Voor God is er geen onrechtvaardigheid te zien, het leven vertegenwoordigt de eigen levensgraad én de wereld waartoe dat leven behoort.
Zo zien wij, dat de mens zijn eigen ruimte heeft geschapen, het dier eveneens en Moeder Natuur bleef niet ten achter.
Deze levensgraden zijn het nu, die de bestaande scheppingen vertegenwoordigen, doch dan staan wij voor de náscheppingen.
En wat wil dat betekenen, André-Dectar?”
„Wat ik nu zie, mijn meester, verbindt mij met de Aarde en dan beleef ik het ongedierte.

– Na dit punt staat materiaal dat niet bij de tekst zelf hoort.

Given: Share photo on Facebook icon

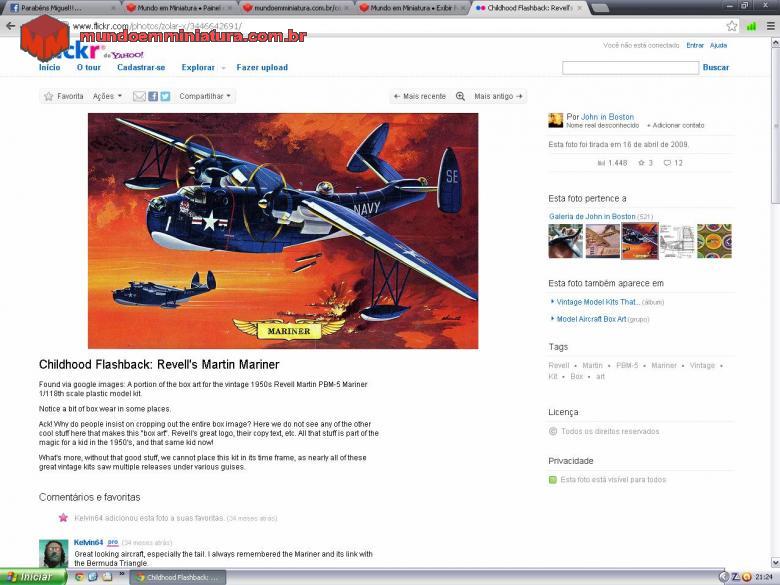Looking at the screenshot, I should click(x=153, y=97).
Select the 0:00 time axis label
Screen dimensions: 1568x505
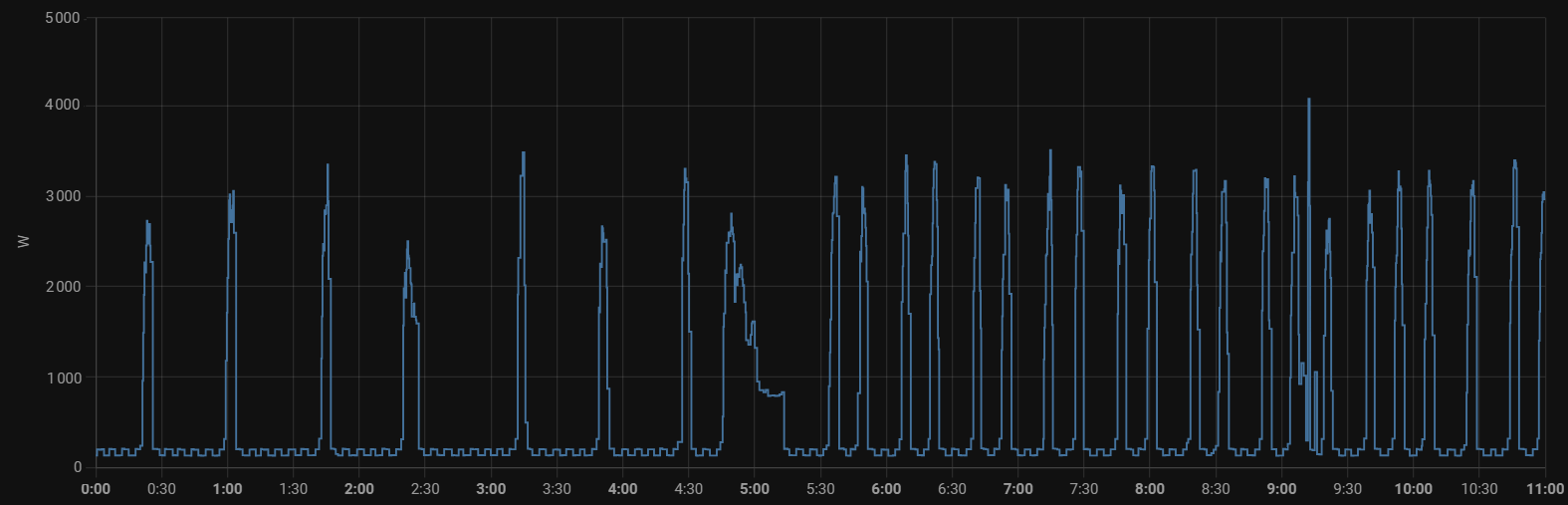coord(96,489)
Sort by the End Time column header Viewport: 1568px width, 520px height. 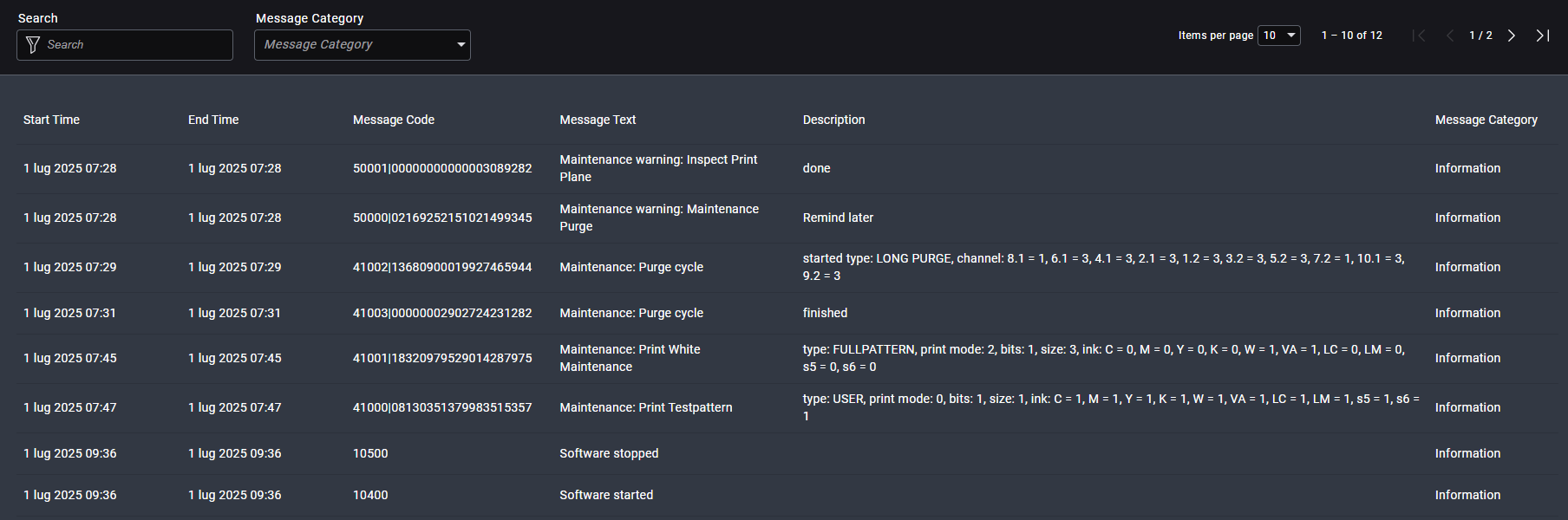click(213, 120)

Ik kom tot het leven en bewustzijn van de insecten, landelijk en waterlijk bestaan, kruipend en vliegend leven, doch nimmer Goddelijk bewustzijn kan beleven omdat thans de zeven levensgraden het uiteindelijke stadium hebben bereikt.
Is een luis, een worm, ’n insect in staat om sferenbewustzijn te vertegenwoordigen?
Néén, daarom behoren die levens tot de náscheppingen.”
„Inderdaad, mijn broeders, ook die wetten leren wij kennen en stellen dan vast, wáár het leven voor het „AL” begint en waar het eindigt, wáár menselijk bewustzijn beleefd en gevoeld wordt en waar zo’n levensgraad door de ziel als mens overwonnen werd, dat leren ons deze wetten en hebben wij dan ook te aanvaarden.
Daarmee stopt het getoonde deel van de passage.